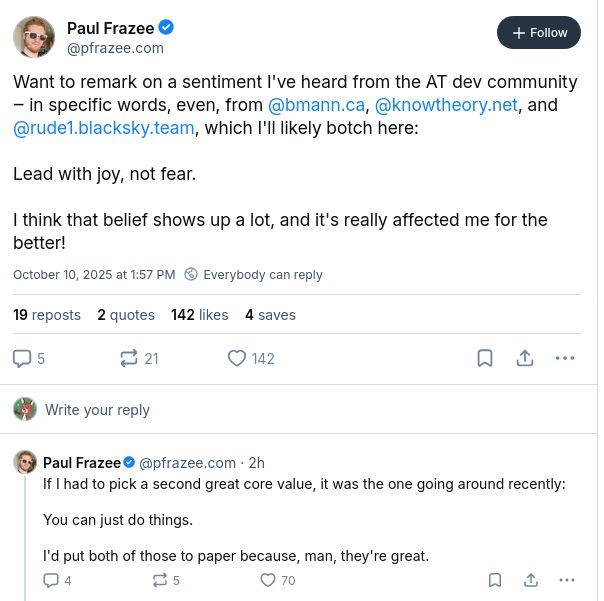
Task: Open Paul Frazee's large profile avatar
Action: pos(34,37)
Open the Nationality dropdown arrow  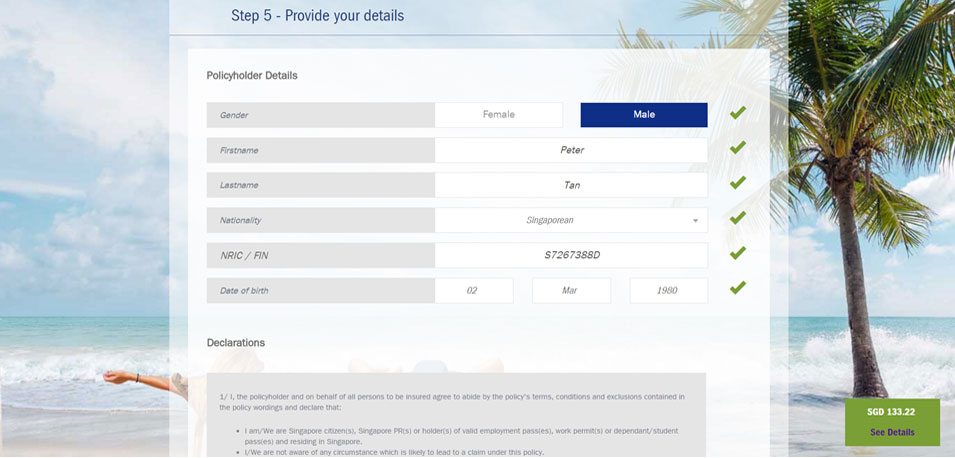point(695,220)

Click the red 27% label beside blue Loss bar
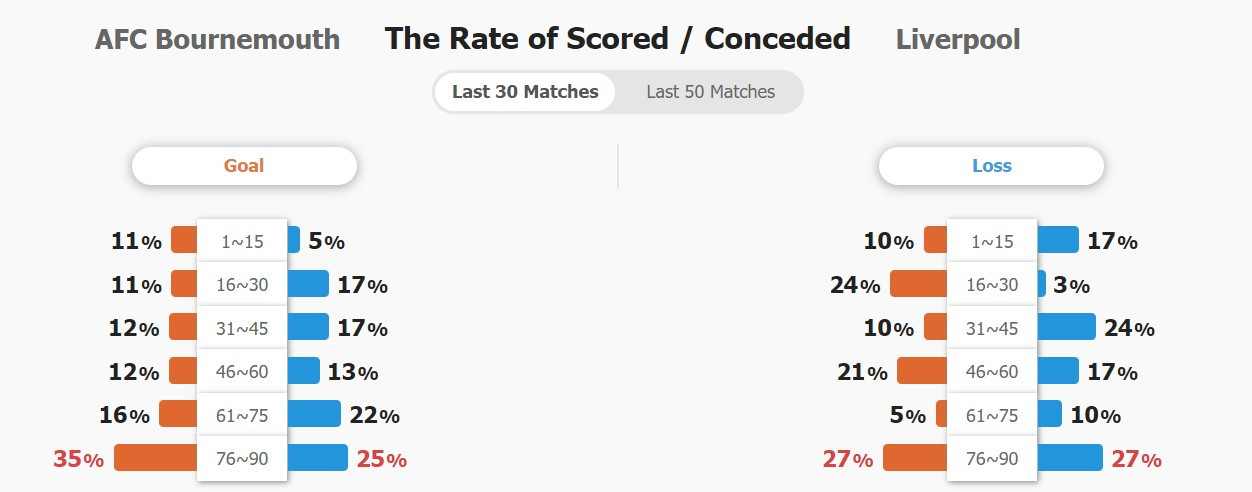click(x=1136, y=460)
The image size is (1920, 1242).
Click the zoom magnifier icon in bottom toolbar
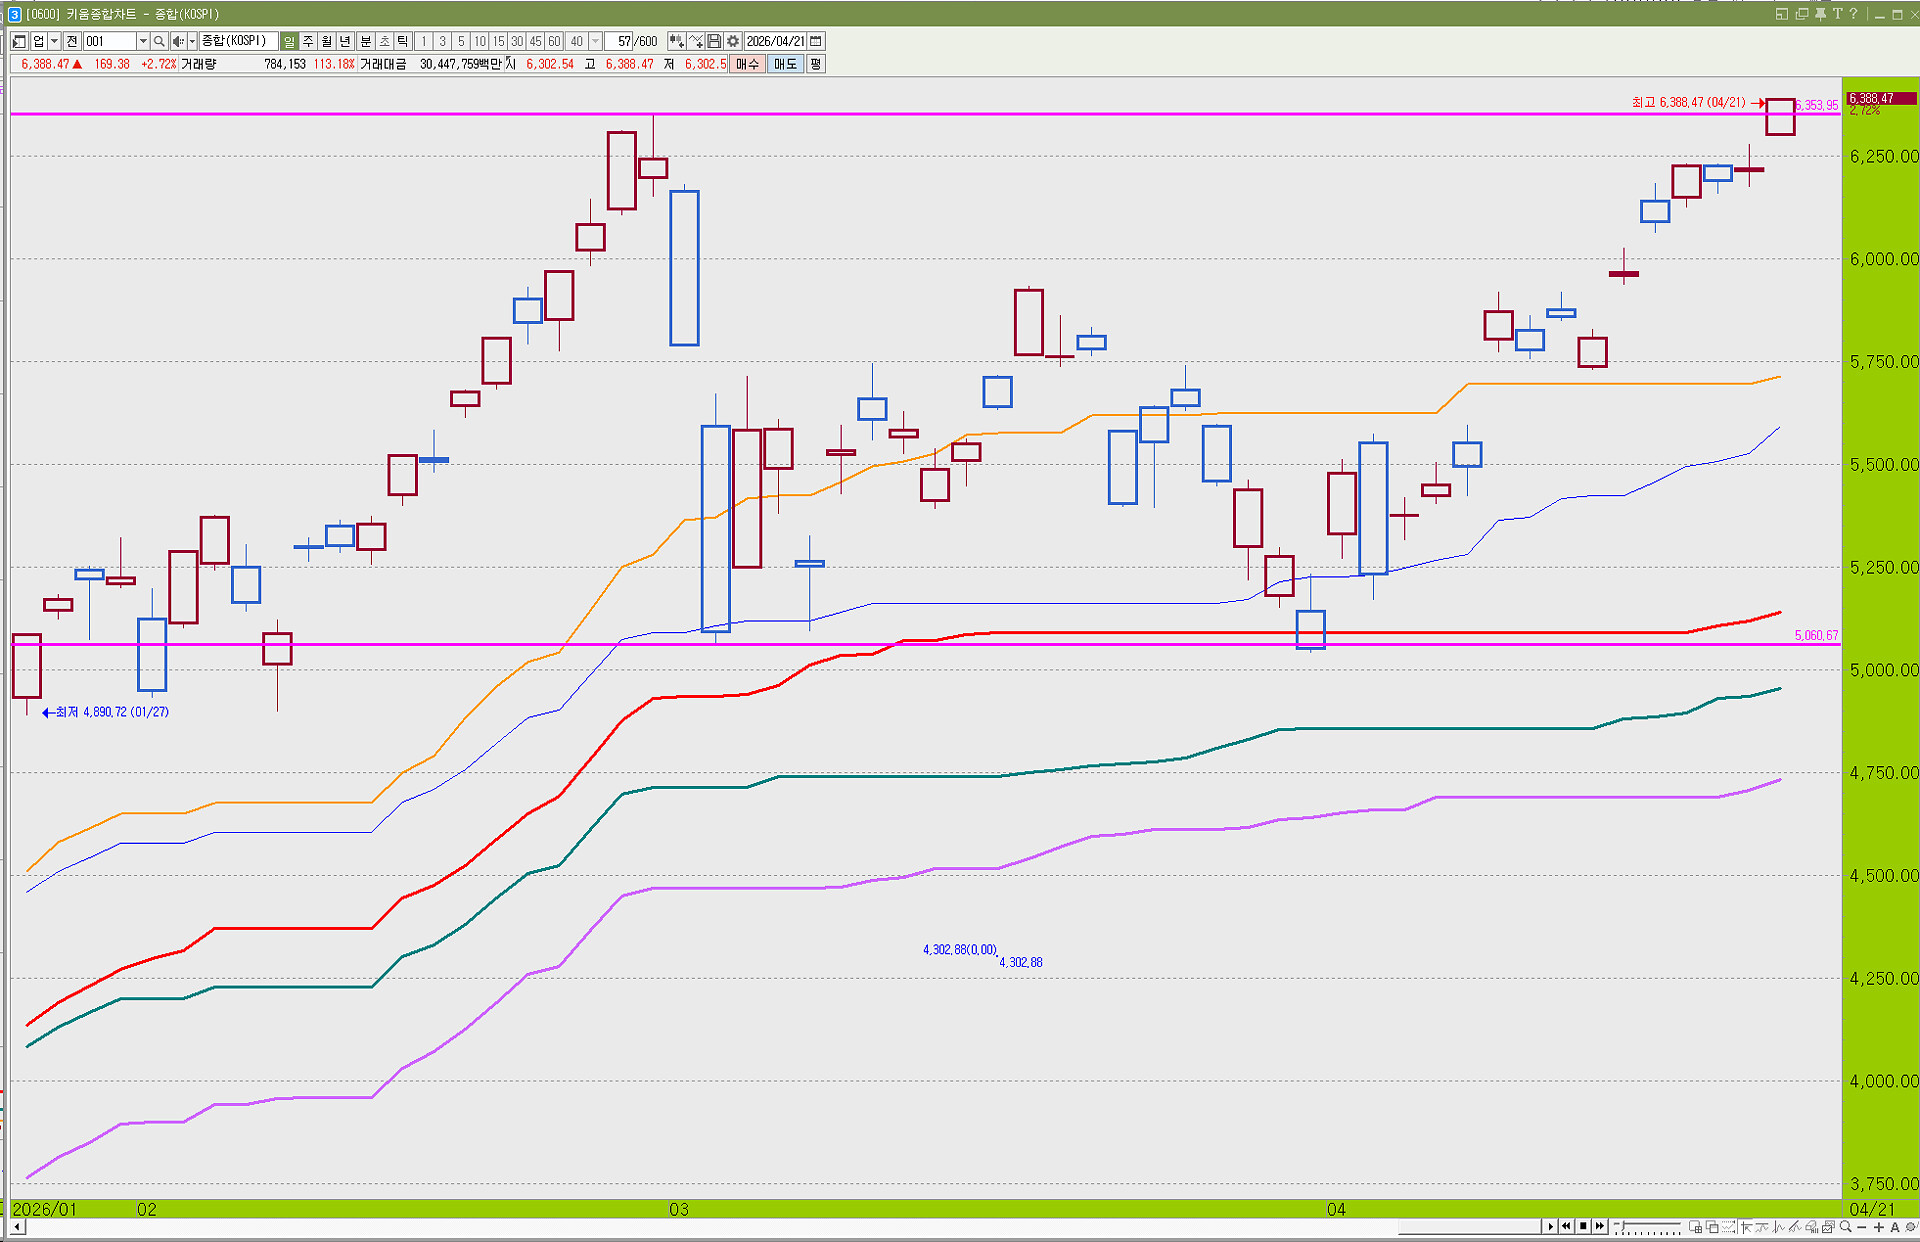point(1845,1227)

▶ **What you need to do**: Exact copy required, pictures excluded: the lines from the one holding "Click the zoom" through the last line of the data, both ends included.

▶ **Output below**:
Click the zoom magnifier icon in bottom toolbar
point(1845,1227)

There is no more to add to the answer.